Unsurprisingly, the recently released rethinking Strip Searches by NSW Police report drew the ire of the force. Commissioned by the Redfern Legal Centre, the UNSW report caused reigning state police commissioner Mick Fuller to criticize it very publicly.
In mid-September, Full tried unsuccessfully to prevent the strip search document being added to the record of the state inquest into deaths at music festivals.
The report reveals that between 2006 and present, strip searches by NSW police have increased twentyfold. It calls for an overhaul of strip search laws, so as to clarify how officers should be carrying out this invasive procedure.

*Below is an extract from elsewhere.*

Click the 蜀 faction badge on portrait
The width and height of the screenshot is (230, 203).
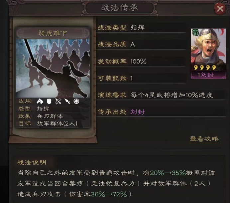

Dr Vicki Sentas co-authored the report, as well as the 2017 Policing Young People report, which raised public awareness about the secretive Suspect Targeting Management Plan (STMP) that NSW police has been running since 2000.
Sydney Criminal Lawyers spoke to Vicki Sentas about the implications of the strip search report findings, her take on the shift towards policing that deals with future crime, and why law reform is a necessary component of bringing about a change in policing practice and culture.
“While we were not surprised by the predictable patterns in the case studies provided by lawyers, it really struck us that the police’s own data supported what the lawyers have been saying for years: that strip searches are happening when there’s nothing serious or urgent to justify what’s a highly intrusive search,” Dr Sentas said.
91 percent of all recorded strip searches are for the reason of the suspicion of drug possession and only 30 per cent of all strip searches end in charges.
“If the majority of strip searches being done for drug possession – and the majority don’t actually find anything – it’s improbable that the circumstances were so serious and so urgent to justify the search,” she said.